Les heures passèrent, et Dorothée surmonta peu à peu sa peur ; mais elle se sentait très seule, et le vent hurlait si fort autour d’elle qu’elle en devint presque sourde. Au début, elle s’était demandé si elle allait être mise en pièces quand la maison retomberait ; mais, au fur et à mesure que les heures passaient et que rien de terrible n’arrivait, elle arrêta de s’inquiéter et résolut d’attendre calmement de voir de quoi l’avenir serait fait. Enfin, elle rampa jusqu’à son lit et se coucha ; Toto la suivit et se coucha auprès d’elle.

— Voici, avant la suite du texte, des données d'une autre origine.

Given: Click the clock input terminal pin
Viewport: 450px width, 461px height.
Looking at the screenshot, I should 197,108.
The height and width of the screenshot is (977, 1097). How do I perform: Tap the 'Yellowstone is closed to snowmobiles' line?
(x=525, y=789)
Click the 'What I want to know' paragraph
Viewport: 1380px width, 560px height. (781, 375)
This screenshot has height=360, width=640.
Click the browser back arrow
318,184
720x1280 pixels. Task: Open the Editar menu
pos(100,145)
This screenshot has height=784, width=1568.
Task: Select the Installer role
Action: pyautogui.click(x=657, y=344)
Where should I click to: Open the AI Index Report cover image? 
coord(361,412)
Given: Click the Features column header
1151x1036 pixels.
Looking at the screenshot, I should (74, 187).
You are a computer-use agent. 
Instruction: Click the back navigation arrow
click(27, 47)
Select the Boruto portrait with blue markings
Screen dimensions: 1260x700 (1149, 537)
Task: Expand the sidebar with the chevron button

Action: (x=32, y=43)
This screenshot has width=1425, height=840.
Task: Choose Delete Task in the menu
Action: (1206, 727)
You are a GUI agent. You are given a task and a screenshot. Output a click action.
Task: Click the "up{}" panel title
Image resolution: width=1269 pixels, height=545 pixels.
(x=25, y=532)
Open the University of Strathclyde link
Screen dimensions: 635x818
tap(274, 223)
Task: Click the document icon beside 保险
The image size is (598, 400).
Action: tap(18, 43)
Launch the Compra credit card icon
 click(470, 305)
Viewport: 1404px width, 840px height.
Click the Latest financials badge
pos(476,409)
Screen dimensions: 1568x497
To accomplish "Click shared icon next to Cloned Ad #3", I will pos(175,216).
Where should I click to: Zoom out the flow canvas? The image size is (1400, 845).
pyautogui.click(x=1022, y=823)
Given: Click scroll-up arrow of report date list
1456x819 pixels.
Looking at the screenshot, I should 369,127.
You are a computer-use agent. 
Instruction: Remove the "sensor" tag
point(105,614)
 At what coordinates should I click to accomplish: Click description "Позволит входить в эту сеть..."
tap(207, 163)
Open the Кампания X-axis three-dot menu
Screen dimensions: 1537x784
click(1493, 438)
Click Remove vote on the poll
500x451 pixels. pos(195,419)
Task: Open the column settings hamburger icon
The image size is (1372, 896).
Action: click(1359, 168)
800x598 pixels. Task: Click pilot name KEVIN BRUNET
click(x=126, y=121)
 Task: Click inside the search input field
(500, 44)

En dépit du tangage de la maison et des gémissements du vent, Dorothée ferma bientôt les yeux et s’endormit rapidement.

(Chapitre I)

Dorothée tenant Toto par l'oreille

Questions

Le Kansas

1 - Quels sont les personnages principaux ?
2 - Où vivent-ils ?
3 - Comment est cet endroit ? Et les personnages ? Vous semblent-ils heureux ? Pourquoi ?
4 - Relevez un passage décrivant un personnage. Cette description est-elle très détaillée ? Quel temps est utilisé ?
5 - Qu’est-ce qui empêche Dorothée de devenir aussi triste que les adultes ?

Le cyclone

6 - Quel événement fait pourtant que Dorothée ne se réjouit pas ? Citez le complément circonstanciel qui l’annonce. Comment appelle-t-on cette partie dans le schéma narratif ?
7 - Pourquoi Dorothée ne se réfugie-t-elle pas avec ses parents ?
8 - Quelle nouvelle péripétie fait basculer le récit dans le merveilleux ? Pourquoi ?
9 - Lesquelles, au contraire, sont tout à fait réelles voire possibles ?
10 - À la fin de l’extrait, que fait Dorothée ? Cela vous semble-t-il vraisemblable ? Pourquoi ?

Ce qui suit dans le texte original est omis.